Officials review highway proposals
By Steve Ostrosky Herald-Standard
Local and state officials gathered Thursday to review the latest plans for a $4 million project to improve Matthew Drive as development continues on the corridor.
Engineer Terry McMillen reviewed three different proposals to upgrade the stretch of Matthew Drive between Route 21 and the new Widewaters development.
The preferred alternative includes widening the road to four lanes and developing an intersection with a traffic light at the present entrance to the Cherry Tree Square shopping center for access to that center and the Kmart and Lowe’s retail area, he said.
Ramps would be constructed to provide access into Kmart and most of the traffic would be controlled by a signal, McMillen said. He noted that Kmart officials originally balked at the plan because it would involve taking some of its property and reconfiguring its parking lot.
“This design is preferred because you’ll have one light where you can enter both sites,” he said.
In response to the resistance, another alternative was developed, which calls for the installation of a traffic light at the current entrance to Wal-Mart and keeping both entrances to Kmart. The road would be widened to four lanes, but McMillen said the traffic would not flow as well along Matthew Drive as the other proposal.
However, he said company officials have recently expressed a willingness to meet with PennDOT and the South Union Township supervisors to again discuss the preferred alignment for the roadway.
Bob Schiffbauer, township supervisor, said the project is vital to the continued growth in that area, including a Target store that is planned and future retail projects in the Fayette County Business Park.
“The Cherry Tree area has become the hub of Fayette County and a regional shopping hub,” he said. “We have to be able to handle the volume of traffic and the growth out there.”
He said the area is often congested and will likely get more congested once more development continues along Matthew Drive.
“With what is being developed and what we already have now, we feel it is imperative to move this along to accommodate that growth,” Schiffbauer said. “If not, we’re going to have a mess.”
He stressed that whatever solution is agreed upon needs to be implemented soon because more development is on the way.
“This is a project that’s a must,” he said.
Bill Piper, township transportation consultant, said the Matthew Drive is one part of a five-phase improvement in that area, which includes extending the road into the Business Park, improving New Salem Road, upgrading Route 21, and connecting the Mon-Fayette Expressway to the Business Park.

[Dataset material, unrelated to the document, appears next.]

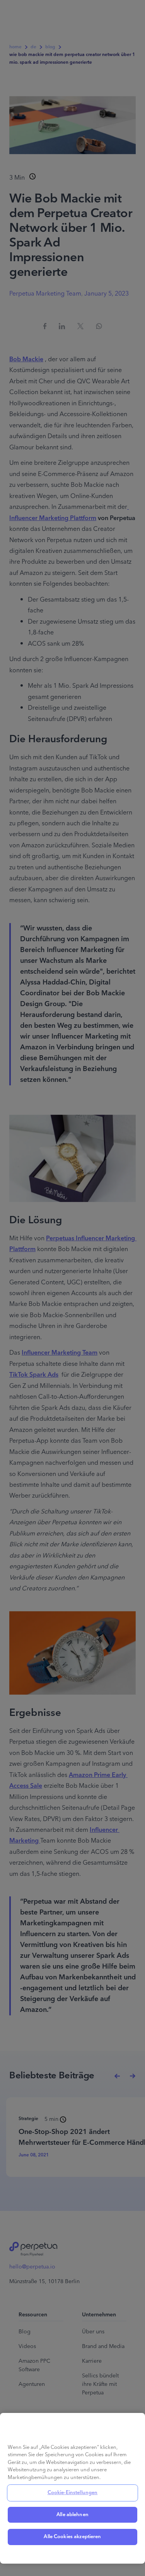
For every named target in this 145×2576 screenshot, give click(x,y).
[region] (72, 2488)
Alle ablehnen (72, 2514)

“You’ll have four-lane roads in all directions not like Pittsburgh, the Waterfront or Robinson, where there is congestion in and out,” he said. “We’re trying to prevent that with the cooperation of the township supervisors, country commissioners, PennDOT and the Southwestern Pennsylvania Commission.”
William Beaumariage, PennDOT project manager, said the traffic study on the preferred alignment has already been approved, and he is awaiting a review of the study on the other plan.
He said the improvements to Matthew Drive include adding a second on-ramp to Route 119 to improve traffic flow coming down the road to the intersection with Route 21.
Beaumariage said he would like a decision made this fall so that right-of-way acquisitions and final design can take place. If bids are awarded by the end of 2006, he said construction could begin in the spring of 2007 and should take one construction season to complete.
Schiffbauer said any more delays will only push back the timeline for the project, which he said is already a year behind the original schedule.
“We can only wait so long before we get to a point, a drop-dead date when we have to proceed,” he said. “We don’t want a situation like Robinson Town Center, where the traffic discourages people from coming and it hurts businesses.”